Most practitioners in learning disabilities will reflect that some (or many) adults are still in the wrong kind of care. A shift from residential provision to supported living and home-share arrangements can not only allow individuals to fulfill more of their capacity but also save money. But progress can be painfully slow and Councils need to be very active in pushing providers to shift their offer.
Providers continually tell me that their relationships with councils could be better – and indeed they could be delivering much more for the want of better communications. Such is the stress of local government at the moment that commissioners can be forgiven for treating their supply chain relationships as transactional, but we need to remind ourselves this is not the path to creating superior care for residents.

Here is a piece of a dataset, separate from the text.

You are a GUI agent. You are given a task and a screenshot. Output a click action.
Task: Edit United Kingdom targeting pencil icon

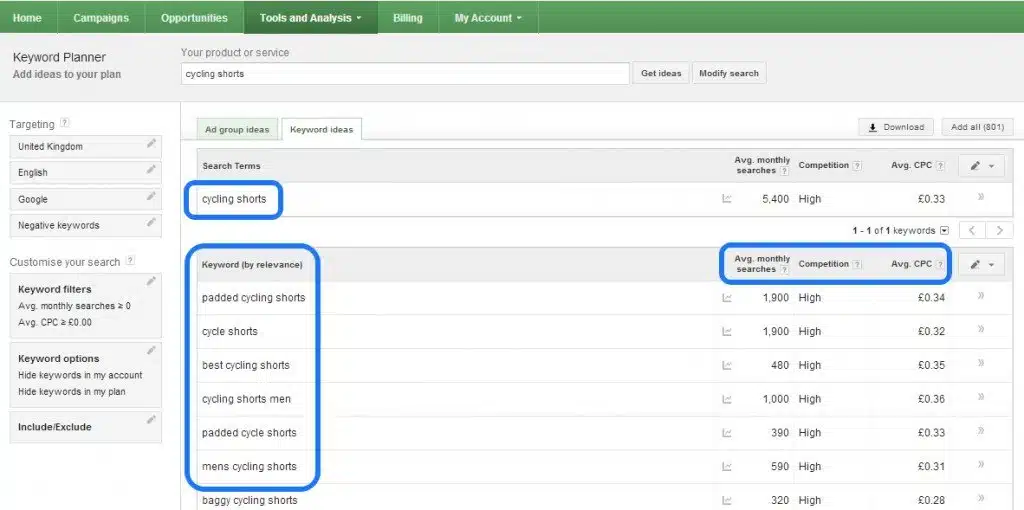coord(151,144)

Providers will always be exiting the market, but when it happens at scale the cost to councils can be very significant. Our analysis suggest that for some Counties their ‘at risk’ spend in their care supply chain is as high as 35%. The cost of remediation for such a large risk is eye-watering.
Councils continue to be surprised by care demand volatility. No-one has a crystal ball, but whether it is SEND, Mental Health, Learning Disability or Dementia, data foresight and forecasting is within our gift. Our ability to anticipate demand stress – and adjust market management accordingly – could be the difference between a Council going under or surviving the next few years.
Making it happen
My discussion with County Leaders and Portfolio Holders at the recent CCN conference suggest Counties are up for this future challenge. The regulation in this area is very weak; and so care market shaping is going to be down to us. I don’t see the legislation changing very soon, for obvious reasons.
To be clear, the financial benefits from high quality market management are in the tens of £millions for most Counties. It has been a neglected area for focus that now deserves much closer attention.